In this case, it is undisputed that there was an oil spill on Thomas Taylor Sons, Inc.’s property (“Taylor”) on January 29, 1991 after Taylor had ordered an oil delivery from Alan Corporation, which delivery was performed by Flynn’s Truck Services, Inc. (“Flynn”). Flynn undertook an emergency cleanup of the oil spill, and no litigation ensued until September 12, 1994, when Alan sued Taylor for payment for unrelated oil deliveries. Taylor filed an answer and counterclaim on April 28, 1995 alleging that Alan Corporation had been negligent in its delivery of oil on January 29, 1991, seeking damages for negligence (Count I) and for response costs pursuant to Chapter 21E, sections 4 and 5. Shortly thereafter, Alan filed a third-party complaint against Flynn, seeking recovery for any damages for which it might be found liable pursuant to Taylor’s counterclaim.

The case is before the Court on Flynn’s motion for summary judgment on Alan’s third party action.

It is undisputed that all parties knew immediately in 1991 that the spill had occurred and had, at least to some extent, contaminated Taylor’s property. Taylor contends, however, that it relied on Flynn to clean up the property completely, and did not realize that all the residual contamination would not be cleaned up until March 4, 1993, when the DEP concluded that no further clean-up by Flynn was required. However, a plaintiff is injured, for purposes of the statute of limitations, when it suffers any cognizable injury. That the injury may later become more pervasive than was initially expected, is irrelevant. Town of Mansfield v. GAF Corp., 5 Mass. App. Ct. 551, 555 (1977); Olsen v. Bell Telephone Labs, Inc., 388 Mass. 171, 175 (1983). Accordingly, on the undisputed facts, Count I of Taylor’s counterclaim against Alan Corporation, for negligence and so much of Alan Corporation’s third-party complaint against Flynn as alleges negligence or diminution in Taylor’s property value, must be dismissed, as such claims are barred by the three year statute of limitations of M.G.L.c. 260, § 2A and c. 21E, § 11A(2).

Count II of Taylor’s counterclaim, however, seeks reimbursement from Alan Corporation for any and all response costs incurred in investigating, assessing and/or remediating the oil contamination caused by Alan Corporation. Such claim is not barred, as it will not even accrue until Taylor has incurred such costs. Oliveira v. Periera, 414 Mass. 66, 73-74 (1992). Accordingly, Count II of Taylor’s counterclaim, together with so much of Alan’s third-party complaint against Flynn which seeks reimbursement for such response costs from Flynn, is DENIED. Such claims, however, are dismissed without prejudice as premature, as it was undisputed at the hearing that no such response costs have as yet been incurred by either Taylor or by Alan.

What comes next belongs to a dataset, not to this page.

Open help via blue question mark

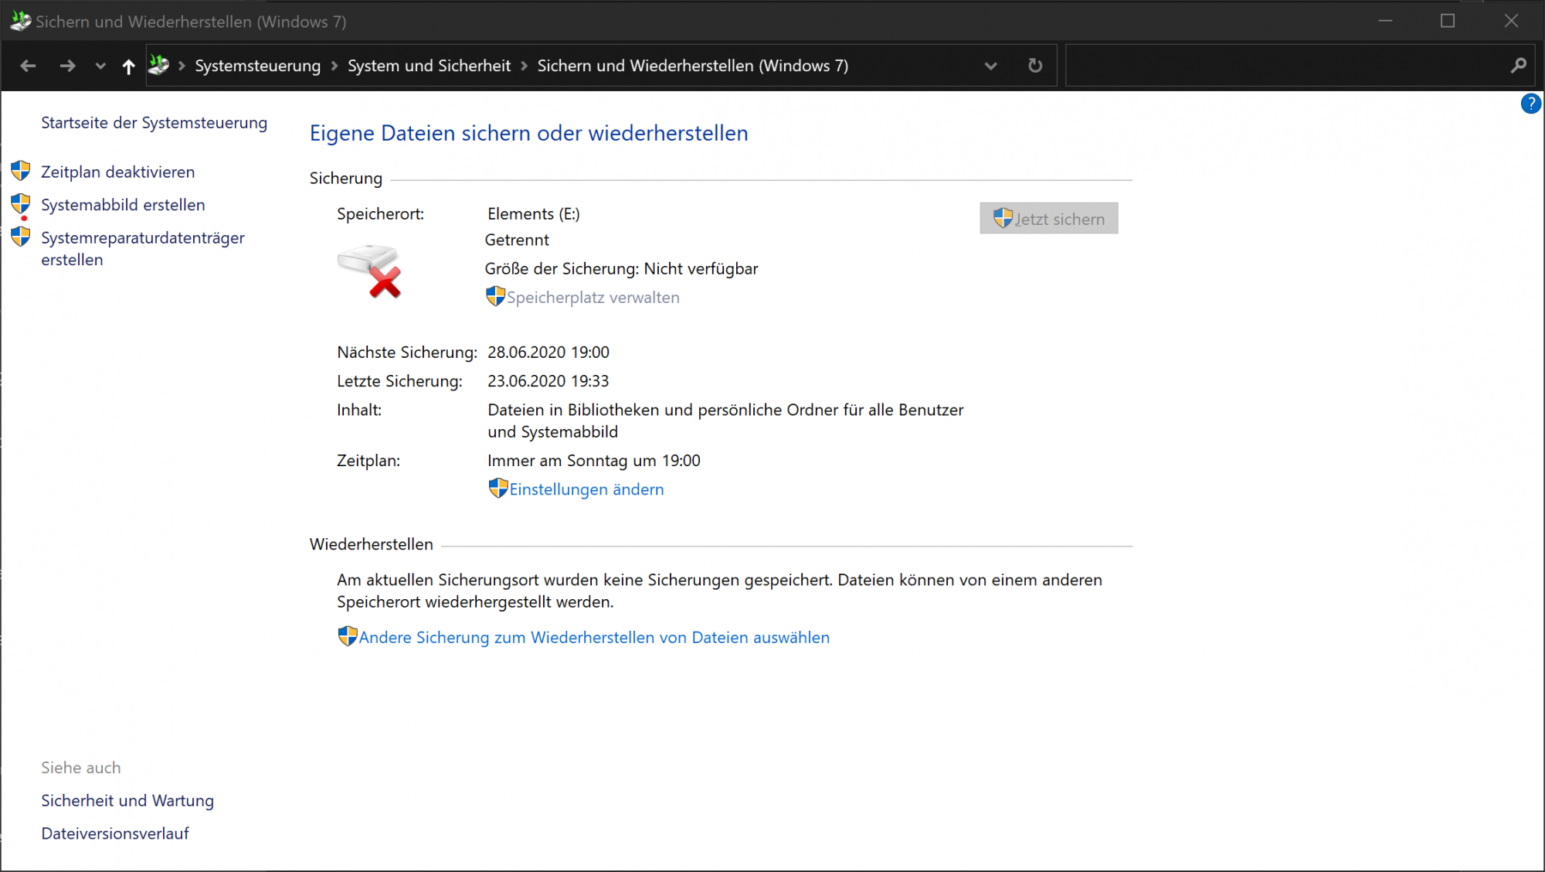click(x=1530, y=104)
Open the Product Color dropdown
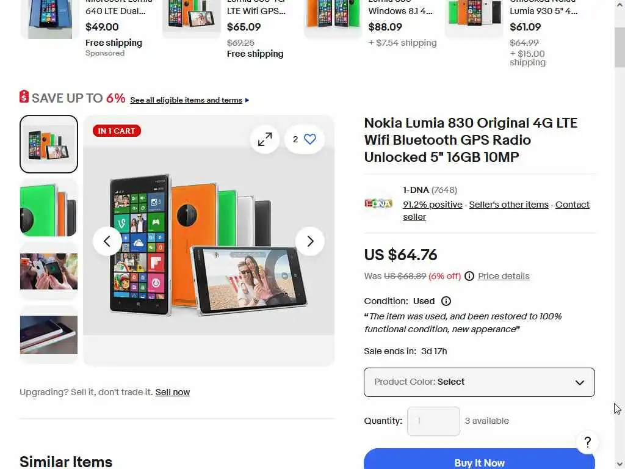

It is true that Taylor asserted a defense of “equitable set-off” to Alan’s action (which was originally filed in the District Court) seeking payment for oil deliveries. The fact is, however, that any right to “equitable set-off” would only occur when and if Taylor incurs and pays for response costs. Taylor cannot sit back and indefinitely refuse to pay for oil deliveries on the speculative possibility that it might, at some future date, be required to expend money for remedial action resulting from Alan’s and/or Flynn’s wrongful conduct.[1]

ORDER
Count I of Taylor’s counterclaim for negligence and for damages for diminution of its property value, is DISMISSED WITH PREJUDICE, as barred by the statute of limitations, and so much of Alan’s third-party complaint against Flynn as alleges negligence and/or damages for diminution of Taylor’s property value is similarly DISMISSED WITH PREJUDICE. Count II of Taylor’s counterclaim for recovery of response costs, and so much of Alan’s third-party complaint against Flynn as seeks such recovery, are DISMISSED WITHOUT PREJUDICE. As the remaining case involves only a claim by Alan that Taylor owes it $17,589.32 for oil deliveries, the Court orders the case remanded to the Central Worcester Division of the District Court for trial of that claim.

Thayer Fremont-Smith Justice of the Superior Court

DATED: August 12, 1996

[1] The extent of any legal responsibility of Alan for the oil spill has, of course, not been determined.